らんらんたるひとびと。~国内旅編~
「ミュゼ様、ミュゼ様」
 名前を呼ばれて、う~と声を出して起き上がる。
「おはようございます。ミュゼ様」
 ぼんやりとした視界が徐々に鮮明になっていく。
 起き上がると、身体が痛い。
 目の前にいるシナモンを見て、一体ここはどこだろうと錯覚する。
 旅をしていると、だんだん自分がどこにいるのか、わからなくなってくる。

 ざざん…という波の音。
 目の前の囲炉裏を見て。
 ああ、カハナの嫌がらせでボロ小屋に泊まったんだった…と思い出した。
「あれ、鈴様は?」
 鈴様と明け方まで話していたのは覚えているけど。
 それ以降の記憶がない。
「鈴様は早朝の訓練があるそうで出かけていますわ。
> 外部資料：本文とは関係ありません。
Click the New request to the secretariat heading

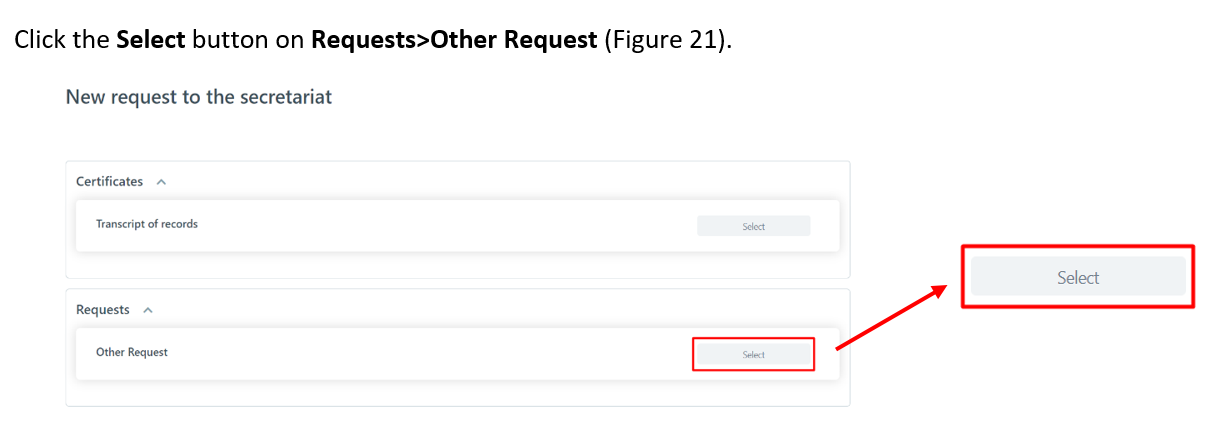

わたくしは、鈴様にミュゼ様の様子を見てきてほしいとお願いされましたので…」
「あの気遣いゼロの坊ちゃんがそんなことを?」
 本人がいないことをいいことに、ストレートに悪口が出てしまう。

 昨夜は暗くても、ボロいとわかっていたけど。
 太陽の下で改めて見ると、想像以上のボロい小屋に寝てたのか…とガッカリする。
 小屋を離れ、水をもらって顔を洗ったりシナモンに髪をとかしてもらったりと身支度しているうちに。
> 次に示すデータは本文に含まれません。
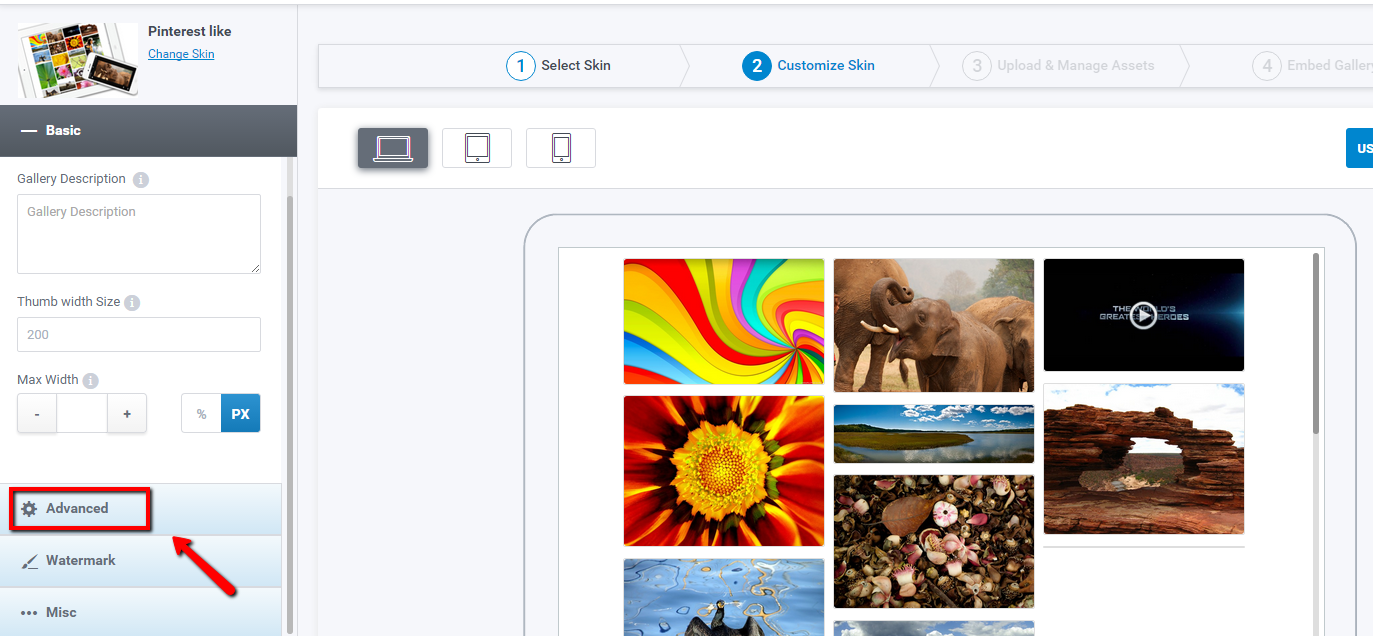Select PX unit for Max Width
Screen dimensions: 1373x636
[x=240, y=414]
 はて、今日は出発する予定じゃなかったけ? ということに気づいた。
「ミュゼ様。まことに言いにくいのですが、カハナ様が…」
 昨日、宴会場となった場所に行ってみると誰の姿もなかった。
 申し訳なさそうにシナモンが言うので、なんとなく…状況を理解した。
「あの子が引き留めたのね」
 最初から、そんな予感はしていた。